Le nirmanakaya, ou dimension de sensitivité, est l’expérience éveillée dans sa qualité empathique, participative, sans blocage, «toukjé mangapa»en tibétain, la «compassion sans blocage». En l’expérience non duelle il y a une empathie, une participation immédiate de l’expérimentateur à l’expérience, et la saveur de cette expérience est une sensitivité, une sensorialité libre de toute saisie et de tout blocage, c’est la grande compassion ou le grand amour. Le nirmanakaya, corps de compassion immédiate, est le mandala du «corps émané», la présence du corps éveillé, dans le temps et l’espace, sa réalité historique et géographique : le mandala du corps éveillé.

Le trikaya est le Maître fondamental, connu comme Guru Rinpoché, Vajradhara, Samantabhadra ou tout autre nom d’une déité représentant l’éveil.

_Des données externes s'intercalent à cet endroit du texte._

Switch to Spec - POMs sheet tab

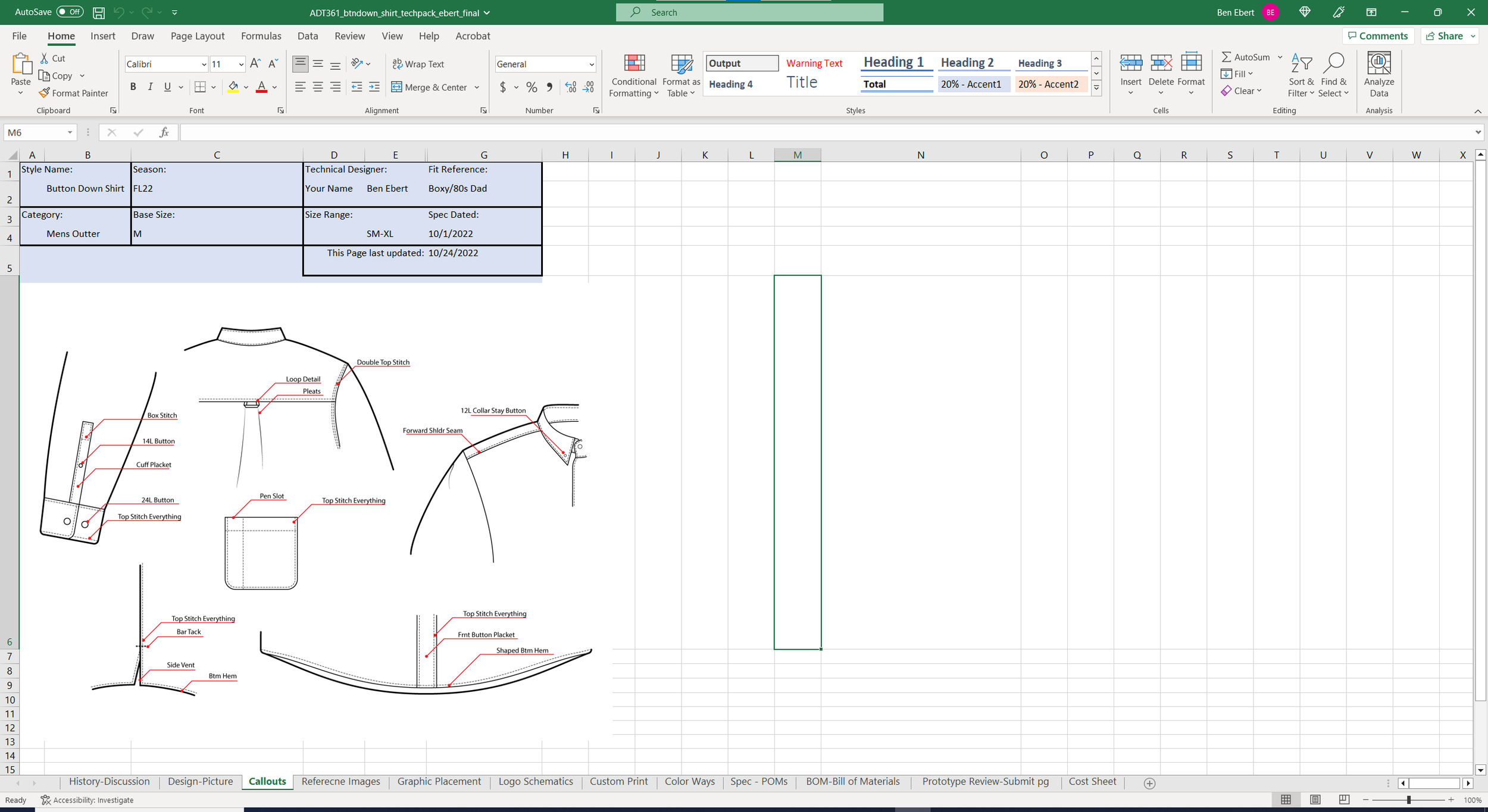(x=758, y=782)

Esprit, souffle et expérience

L’esprit ou la conscience est un processus cognitif, une boucle cognitive qui n’est pas séparable de son expérience. L’esprit et le corps de son expérience ne sont pas dissociables. Esprit et expérience sont interdépendants : ils dépendent l’un de l’autre comme le concepteur et le conçu dans la conception ou le sujet et l’objet dans la relation.

L’esprit est souffle. Il a une nature pneumatique qui se dit en tibétain «loung sem yermé», ce qui se traduit par «non-séparabilité du souffle et de l’esprit». Le souffle est l’énergie de l’esprit-expérience, il en est le constituant, il constitue ses éléments ; tout phénomène, tout élément, tout constituant est souffle-énergie. Toutes les expériences depuis l’expérience habituelle jusqu’à l’expérience éveillée, sont le jeu des souffles duels de la conscience et non duels de l’expérience immédiate. Dans cette perspective, le corps est souffle, l’esprit l’est aussi ; la triade corps-souffle-esprit, ou corps-parole-esprit, le triple mandala est souffle. La réalisation se résume à la transformation des souffles duels en souffles non duels et elle se fait par la dissolution ou la décharge de la saisie qui constitue l’aspect dualiste des souffles.

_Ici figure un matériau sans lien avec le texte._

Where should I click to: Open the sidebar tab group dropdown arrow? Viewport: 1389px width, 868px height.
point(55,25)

Dans l’enseignement sur les «douze facteurs interdépendants» en lesquels se structure le mandala du samsara et qui, dans l’iconographie, sont représentés en un cercle qui entoure les six mondes, il est dit que le neuvième, la saisie, est celui au niveau duquel il peut y avoir une coupure de l’enchaînement, où il est possible «d’abandonner» le samsara.

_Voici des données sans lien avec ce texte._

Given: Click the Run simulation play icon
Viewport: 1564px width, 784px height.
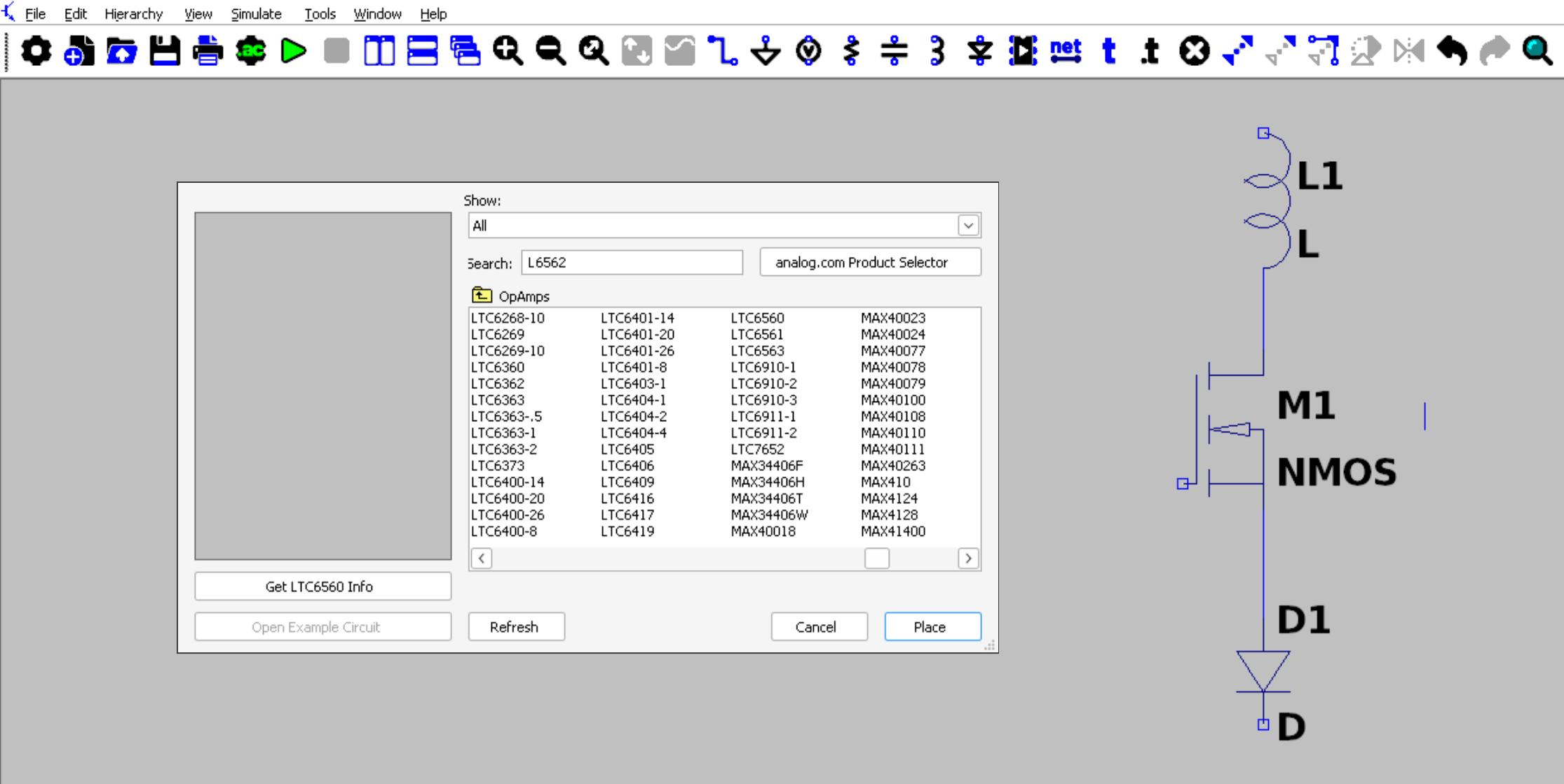Looking at the screenshot, I should [x=294, y=51].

La présence éveillée, faite de souffles d’expérience ou d’intelligence immédiate, représentée par le mandala du trikaya et par toutes les représentations de l’éveil utilisées dans le symbolisme traditionnel, est fondamentalement omniprésente en toutes nos expériences ; elle est présente en toutes situations, dès maintenant – ici -. Sur la voie, l’intelligence et la pratique de cette présence ont un pouvoir de transformation des illusions ou souffles habituels en expérience ou souffles d’éveil ; c’est la fonction d’un mandala : sa pratique révèle la présence éveillée, rend manifeste «le très subtil»et dissout les saisies dualistes qui le voilent ; c’est l’alchimie de la réalisation. Le triple mandala : corps, souffle-parole, esprit et le trikaya sont présents, depuis la base de la voie – l’expérience habituelle – jusqu’à son fruit – l’expérience non-duelle -. L’expérience de cette présence dans sa continuité, qui est celle de la vie authentique, est la fonction libératrice du mandala, son pouvoir comme système intégrateur d’éveil.

Ce texte est une compilation faite par Lama Wangchouk d’enseignements donnés en 1994 dans le cadre du séminaire Le mandala de l’expérience et d’exposés faits en mars 2003.